**СУТЬ ЗАДАНИЯ**
Воспроизведите без изменений фрагмент текста о цезаризме между словами «Мы живем в условиях» и «живет современная Россия?» включительно.
==== ИСХОДНЫЙ ТЕКСТ
Мы живем в условиях цезаризма

Россия — в очередной раз — приближается к точке бифуркации. Это значит, что гарантированная траектория движения упраздняется, и как минимум два — а то и больше — пути в дальнейшее становятся одинаково равновозможными. Иногда перед народом не стоит выбора, иногда его можно избежать, а иногда он необходим, поскольку отказ от выбора будет именно выбором — только другим. Мы подходим — постепенно — к третьему случаю. Поэтому следует рассмотреть ситуацию несколько подробнее, так как через определенное время сложится ситуация (и это наверняка), когда от выбора не уйти никому.

В какой системе координат живет современная Россия?

К анализу каждой ситуации необходимо подходить с методологией. Точнее, надо подбирать определенную методологию, лучше всего соответствующую данному случаю. Если мы не отдаем себе ясного отчета в том, на какую методологию (а это в свою очередь, на более глубоком уровне означает — на какую идеологию) мы опираемся, то наш анализ становится заведомо некорректным — в таком случае мы превращаемся в гастарбайтеров мысли, выполняющих чисто технические задачи — покрасить забор, оправдать (или обвинить) власть и т.д. Скажи мне, какой ты пользуешься методологией, и я скажу, кто ты. Если «никакой», то и ты — никто.
========
==== ИСХОДНЫЕ ДАННЫЕ
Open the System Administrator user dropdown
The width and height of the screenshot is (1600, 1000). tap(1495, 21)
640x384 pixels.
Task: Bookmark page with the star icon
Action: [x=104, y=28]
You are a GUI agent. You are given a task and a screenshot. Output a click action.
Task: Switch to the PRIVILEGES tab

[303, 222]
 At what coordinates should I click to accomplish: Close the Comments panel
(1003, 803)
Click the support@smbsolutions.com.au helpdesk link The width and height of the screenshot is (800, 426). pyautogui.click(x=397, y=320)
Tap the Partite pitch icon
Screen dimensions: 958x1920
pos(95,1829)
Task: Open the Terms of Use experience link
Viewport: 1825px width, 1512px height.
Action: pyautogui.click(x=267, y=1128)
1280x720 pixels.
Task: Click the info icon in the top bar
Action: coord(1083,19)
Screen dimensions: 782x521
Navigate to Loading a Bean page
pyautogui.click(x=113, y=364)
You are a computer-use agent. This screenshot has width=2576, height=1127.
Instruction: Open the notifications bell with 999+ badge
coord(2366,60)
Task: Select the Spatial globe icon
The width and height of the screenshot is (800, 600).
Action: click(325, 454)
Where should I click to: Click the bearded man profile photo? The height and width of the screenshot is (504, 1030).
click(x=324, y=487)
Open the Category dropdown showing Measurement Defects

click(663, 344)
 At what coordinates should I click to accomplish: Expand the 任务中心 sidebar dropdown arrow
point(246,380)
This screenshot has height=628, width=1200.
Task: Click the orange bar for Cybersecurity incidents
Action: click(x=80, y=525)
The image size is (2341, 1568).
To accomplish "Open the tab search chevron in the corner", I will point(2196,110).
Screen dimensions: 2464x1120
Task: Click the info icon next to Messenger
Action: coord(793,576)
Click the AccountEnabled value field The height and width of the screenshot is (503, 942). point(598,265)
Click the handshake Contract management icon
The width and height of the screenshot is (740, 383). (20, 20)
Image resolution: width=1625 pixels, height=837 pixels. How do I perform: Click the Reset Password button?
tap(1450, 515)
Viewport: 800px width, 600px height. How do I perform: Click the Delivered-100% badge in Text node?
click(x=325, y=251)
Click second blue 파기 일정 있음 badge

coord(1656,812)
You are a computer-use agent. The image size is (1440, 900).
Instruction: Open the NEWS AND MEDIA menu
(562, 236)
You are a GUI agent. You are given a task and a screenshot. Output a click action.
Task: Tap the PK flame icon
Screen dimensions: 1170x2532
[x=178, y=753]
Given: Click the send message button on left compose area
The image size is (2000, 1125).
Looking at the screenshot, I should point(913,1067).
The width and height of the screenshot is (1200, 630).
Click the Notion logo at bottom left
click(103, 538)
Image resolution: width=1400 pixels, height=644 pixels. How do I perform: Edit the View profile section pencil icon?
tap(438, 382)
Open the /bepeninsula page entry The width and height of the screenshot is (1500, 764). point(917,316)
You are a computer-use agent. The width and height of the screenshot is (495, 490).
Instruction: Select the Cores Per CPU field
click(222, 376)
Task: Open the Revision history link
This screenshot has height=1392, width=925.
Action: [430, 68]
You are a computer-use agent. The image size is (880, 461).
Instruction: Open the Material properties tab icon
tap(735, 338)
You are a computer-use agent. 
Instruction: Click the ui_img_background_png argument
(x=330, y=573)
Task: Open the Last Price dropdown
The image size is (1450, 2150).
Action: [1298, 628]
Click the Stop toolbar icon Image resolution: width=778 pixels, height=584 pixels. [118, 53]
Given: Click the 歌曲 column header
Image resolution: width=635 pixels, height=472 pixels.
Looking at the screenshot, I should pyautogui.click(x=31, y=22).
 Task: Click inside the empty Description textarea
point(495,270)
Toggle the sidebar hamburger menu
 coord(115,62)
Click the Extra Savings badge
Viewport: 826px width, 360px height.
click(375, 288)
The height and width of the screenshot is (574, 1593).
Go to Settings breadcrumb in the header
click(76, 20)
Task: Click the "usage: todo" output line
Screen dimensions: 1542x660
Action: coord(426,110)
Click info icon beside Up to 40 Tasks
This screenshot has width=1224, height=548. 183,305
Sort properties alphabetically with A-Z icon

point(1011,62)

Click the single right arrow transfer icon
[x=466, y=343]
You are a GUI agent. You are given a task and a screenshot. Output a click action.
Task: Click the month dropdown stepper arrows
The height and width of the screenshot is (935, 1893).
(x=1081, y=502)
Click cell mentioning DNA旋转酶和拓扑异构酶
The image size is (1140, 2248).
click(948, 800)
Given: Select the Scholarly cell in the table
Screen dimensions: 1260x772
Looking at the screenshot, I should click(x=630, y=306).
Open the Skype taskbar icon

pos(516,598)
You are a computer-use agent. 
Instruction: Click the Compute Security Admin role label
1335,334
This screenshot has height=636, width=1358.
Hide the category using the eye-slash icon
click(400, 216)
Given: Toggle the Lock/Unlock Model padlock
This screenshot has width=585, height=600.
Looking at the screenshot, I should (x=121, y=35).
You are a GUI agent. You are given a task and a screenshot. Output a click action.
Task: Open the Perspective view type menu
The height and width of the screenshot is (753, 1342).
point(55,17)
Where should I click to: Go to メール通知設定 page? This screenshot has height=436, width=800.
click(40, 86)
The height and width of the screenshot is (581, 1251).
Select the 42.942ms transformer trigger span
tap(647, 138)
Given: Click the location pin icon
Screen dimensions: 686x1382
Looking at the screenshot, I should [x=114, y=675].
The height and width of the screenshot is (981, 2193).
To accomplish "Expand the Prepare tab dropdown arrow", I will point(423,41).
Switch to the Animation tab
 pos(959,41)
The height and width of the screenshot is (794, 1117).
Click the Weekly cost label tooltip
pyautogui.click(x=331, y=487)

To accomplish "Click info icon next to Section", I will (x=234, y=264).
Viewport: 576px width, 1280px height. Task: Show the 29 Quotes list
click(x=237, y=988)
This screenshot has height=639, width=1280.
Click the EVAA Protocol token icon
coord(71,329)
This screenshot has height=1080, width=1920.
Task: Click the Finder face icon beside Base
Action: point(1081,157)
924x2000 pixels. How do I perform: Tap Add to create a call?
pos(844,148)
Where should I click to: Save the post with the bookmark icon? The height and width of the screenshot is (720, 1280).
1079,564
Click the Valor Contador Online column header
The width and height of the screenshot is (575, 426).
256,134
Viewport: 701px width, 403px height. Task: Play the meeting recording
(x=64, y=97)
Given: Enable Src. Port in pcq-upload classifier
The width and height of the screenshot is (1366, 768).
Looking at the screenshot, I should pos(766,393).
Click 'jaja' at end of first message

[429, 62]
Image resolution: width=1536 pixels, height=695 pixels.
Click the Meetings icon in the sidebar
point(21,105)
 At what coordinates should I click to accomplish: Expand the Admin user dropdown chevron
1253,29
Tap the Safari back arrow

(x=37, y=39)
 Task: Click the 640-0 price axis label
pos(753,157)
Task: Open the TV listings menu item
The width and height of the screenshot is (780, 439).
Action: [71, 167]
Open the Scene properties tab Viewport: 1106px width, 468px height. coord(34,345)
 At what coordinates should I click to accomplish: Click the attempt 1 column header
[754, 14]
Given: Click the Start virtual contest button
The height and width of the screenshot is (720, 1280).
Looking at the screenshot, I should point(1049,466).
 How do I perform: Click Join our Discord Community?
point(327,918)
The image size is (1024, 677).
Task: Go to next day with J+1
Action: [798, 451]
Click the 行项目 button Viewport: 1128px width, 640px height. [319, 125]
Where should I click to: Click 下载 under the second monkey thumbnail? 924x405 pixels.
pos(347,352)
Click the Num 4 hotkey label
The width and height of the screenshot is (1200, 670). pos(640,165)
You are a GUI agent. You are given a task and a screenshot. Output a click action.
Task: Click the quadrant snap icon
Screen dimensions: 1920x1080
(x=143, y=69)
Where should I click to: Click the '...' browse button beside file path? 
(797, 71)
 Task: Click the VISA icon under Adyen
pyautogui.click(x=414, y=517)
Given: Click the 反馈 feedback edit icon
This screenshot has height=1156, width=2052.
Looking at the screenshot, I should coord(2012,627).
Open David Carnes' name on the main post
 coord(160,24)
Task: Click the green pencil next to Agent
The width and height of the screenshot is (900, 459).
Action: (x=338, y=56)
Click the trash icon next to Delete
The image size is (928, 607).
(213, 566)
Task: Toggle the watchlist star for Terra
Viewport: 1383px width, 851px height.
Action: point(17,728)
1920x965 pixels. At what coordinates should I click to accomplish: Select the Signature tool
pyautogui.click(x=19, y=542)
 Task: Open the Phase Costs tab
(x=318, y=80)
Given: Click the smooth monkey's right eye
========
**ИТОГОВЫЙ РЕЗУЛЬТАТ**
Мы живем в условиях цезаризма

Россия — в очередной раз — приближается к точке бифуркации. Это значит, что гарантированная траектория движения упраздняется, и как минимум два — а то и больше — пути в дальнейшее становятся одинаково равновозможными. Иногда перед народом не стоит выбора, иногда его можно избежать, а иногда он необходим, поскольку отказ от выбора будет именно выбором — только другим. Мы подходим — постепенно — к третьему случаю. Поэтому следует рассмотреть ситуацию несколько подробнее, так как через определенное время сложится ситуация (и это наверняка), когда от выбора не уйти никому.

В какой системе координат живет современная Россия?